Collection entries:
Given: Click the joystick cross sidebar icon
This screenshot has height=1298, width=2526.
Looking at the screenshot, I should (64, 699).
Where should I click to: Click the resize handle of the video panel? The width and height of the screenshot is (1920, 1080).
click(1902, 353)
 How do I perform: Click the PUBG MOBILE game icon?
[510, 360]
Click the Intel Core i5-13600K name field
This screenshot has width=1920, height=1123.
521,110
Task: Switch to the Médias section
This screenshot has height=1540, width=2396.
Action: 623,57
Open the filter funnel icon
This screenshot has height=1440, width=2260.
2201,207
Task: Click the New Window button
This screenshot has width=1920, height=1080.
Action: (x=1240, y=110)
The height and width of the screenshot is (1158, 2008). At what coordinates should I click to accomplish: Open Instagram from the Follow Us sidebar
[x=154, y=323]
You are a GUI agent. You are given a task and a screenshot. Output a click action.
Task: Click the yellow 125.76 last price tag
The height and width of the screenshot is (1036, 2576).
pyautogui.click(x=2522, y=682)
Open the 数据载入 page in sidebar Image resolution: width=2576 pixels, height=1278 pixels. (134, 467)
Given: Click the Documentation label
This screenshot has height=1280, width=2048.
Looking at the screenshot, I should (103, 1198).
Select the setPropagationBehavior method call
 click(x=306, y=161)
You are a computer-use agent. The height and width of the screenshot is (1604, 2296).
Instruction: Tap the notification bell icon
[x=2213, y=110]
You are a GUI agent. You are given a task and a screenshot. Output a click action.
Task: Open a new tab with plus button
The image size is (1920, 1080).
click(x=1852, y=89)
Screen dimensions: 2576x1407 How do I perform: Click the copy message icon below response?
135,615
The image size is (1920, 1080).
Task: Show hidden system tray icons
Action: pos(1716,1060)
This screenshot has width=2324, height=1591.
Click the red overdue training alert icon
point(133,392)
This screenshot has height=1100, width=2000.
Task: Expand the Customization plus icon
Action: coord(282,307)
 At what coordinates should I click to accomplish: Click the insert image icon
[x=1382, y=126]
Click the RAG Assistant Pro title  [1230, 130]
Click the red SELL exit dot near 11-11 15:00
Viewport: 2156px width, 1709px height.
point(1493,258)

**Task**: Produce exactly the lines from the one containing "Screen dimensions: 2576x1407" through the final line of the records above, both included, and no others.

**Task solution**:
Screen dimensions: 2576x1407 How do I perform: Click the copy message icon below response?
135,615
The image size is (1920, 1080).
Task: Show hidden system tray icons
Action: pos(1716,1060)
This screenshot has width=2324, height=1591.
Click the red overdue training alert icon
point(133,392)
This screenshot has height=1100, width=2000.
Task: Expand the Customization plus icon
Action: coord(282,307)
 At what coordinates should I click to accomplish: Click the insert image icon
[x=1382, y=126]
Click the RAG Assistant Pro title  [1230, 130]
Click the red SELL exit dot near 11-11 15:00
Viewport: 2156px width, 1709px height.
point(1493,258)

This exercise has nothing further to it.